3. How many ones are set in first n digits.
3a. How many numbers have representation length exactly l
if l = 1 the answer is 1, else its fib[l-2] + 1.
You can note, that if you erase leading ones and then all leading zeros you'll have each number from 0 to fib[l-1]-1. Exactly fib[l] numbers.
//End of 3a
Now you can find such number m than, if you write all numbers from 1 to m, their total length will be <=n. But if you write all from 1 to m+1, total length will be > n. Solve the problem manually for m+1 and add solNumber(m).
All 3 problems are solved in O(log n)
#include <iostream>
using namespace std;
#define FOR(i, a, b) for(int i = a; i < b; ++i)
#define RFOR(i, b, a) for(int i = b - 1; i >= a; --i)
#define REP(i, N) FOR(i, 0, N)
#define RREP(i, N) RFOR(i, N, 0)
typedef long long Long;
const int MAXL = 30;
long long fib[MAXL];
//How much ones are if you write down the representation of first fib[i]-1 natural numbers
long long dp[MAXL];
void buildDP()
{
fib[0] = 1;
fib[1] = 1;
FOR(i,2,MAXL)
fib[i] = fib[i-1] + fib[i-2];
dp[0] = 0;
dp[1] = 0;
dp[2] = 1;
FOR(i,3,MAXL)
dp[i] = fib[i-2] + dp[i-2] + dp[i-1];
}
//How much ones are if you write down the representation of first n natural numbers
Long solNumber(Long n)
{
if(n == 0)
return n;
Long res = 0;
RREP(i,MAXL)
if(n>=fib[i])
{
n -= fib[i];
res += dp[i];
res += (n+1);
}
return res;
}
int solManual(Long num, Long n)
{
int cr = 0;
RREP(i,MAXL)
{
if(n == 0)
break;
if(num>=fib[i])
{
num -= fib[i];
++cr;
}
if(cr != 0)
--n;
}
return cr;
}
Long num(int l)
{
if(l<=2)
return 1;
return fib[l-1];
}
Long sol(Long n)
{
//length of fibonacci representation
int l = 1;
//totatl acumulated length
int cl = 0;
while(num(l)*l + cl <= n)
{
cl += num(l)*l;
++l;
}
//Number of digits, that represent numbers with maxlength
Long nn = n - cl;
//Number of full numbers;
Long t = nn/l;
//The last full number
n = fib[l] + t-1;
return solNumber(n) + solManual(n+1, nn%l);
}
int main(int argc, char** argv)
{
ios_base::sync_with_stdio(false);
buildDP();
Long n;
while(cin>>n)
cout<<"ANS: "<<sol(n)<<endl;
return 0;
}

Compute m, the number responsible for the (N+1)th bit of the sequence. Compute the contribution of m to the count.
We have reduced the problem to counting the number of one bits in the range [1, m). In the style of interval trees, partition this range into O(log N) subranges, each having an associated glob like 10100???? that matches the representations of exactly the numbers belonging to that range. It is easy to compute the contribution of the prefixes.
We have reduced the problem to counting the total number T(k) of one bits in all Fibonacci words of length k (i.e., the ???? part of the globs). T(k) is given by the following recurrence.
T(0) = 0
T(1) = 1
T(k) = T(k - 1) + T(k - 2) + F(k - 2)
Mathematica says there's a closed form solution, but it looks awful and isn't needed for this polylog(N)-time algorithm.

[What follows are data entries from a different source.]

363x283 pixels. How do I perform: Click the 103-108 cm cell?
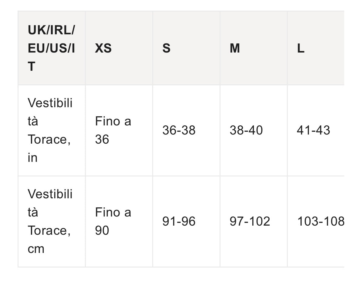pyautogui.click(x=316, y=221)
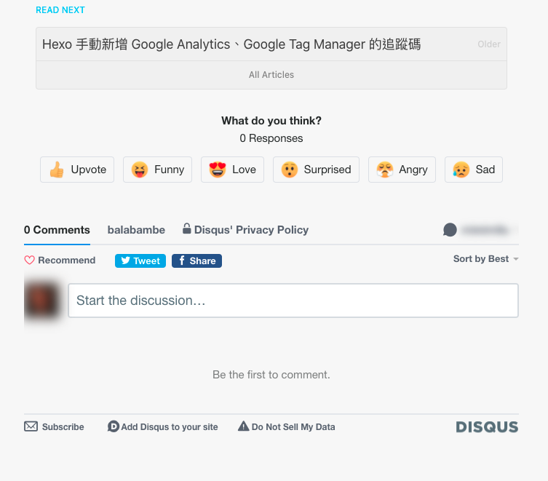
Task: Click the Upvote thumbs-up reaction
Action: (77, 170)
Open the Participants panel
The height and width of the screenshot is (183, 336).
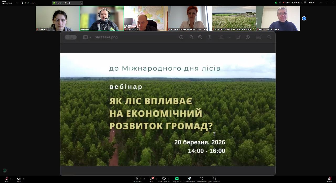pyautogui.click(x=137, y=179)
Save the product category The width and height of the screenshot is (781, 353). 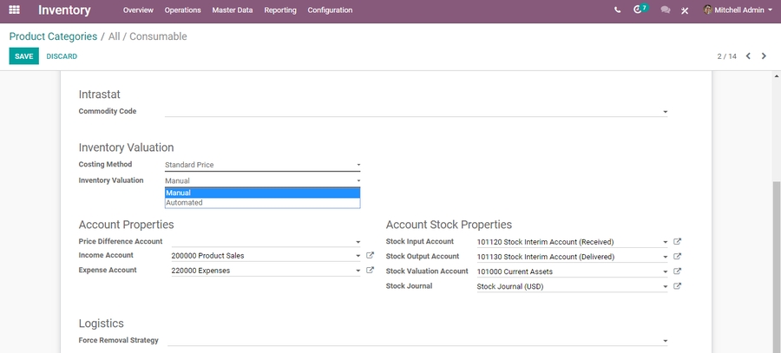[x=23, y=56]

This is not a full answer but it does outline how you can do this calculation without using brute force.
The Fibonacci representation of Fn is a 1 followed by n-1 zeros.
For the numbers from Fn up to but not including F(n+1), the number of 1's consists of two parts:
There are F(n-1) such numbers, so there are F(n-1) leading 1's.
The binary digits after the leading numbers are just the binary representations of all numbers up to but not including F(n-1).
So, if we call the total number of bits in the sequence up to but not including the nth Fibonacci number an, then we have the following recursion:
a(n+1) = an + F(n-1) + a(n-1)
You can also easily get the number of bits in the sequence up to Fn.
If it takes k Fibonacci numbers to get to (but not pass) N, then you can count those bits with the above formula, and after some further manipulation reduce the problem to counting the number of bits in the remaining sequence.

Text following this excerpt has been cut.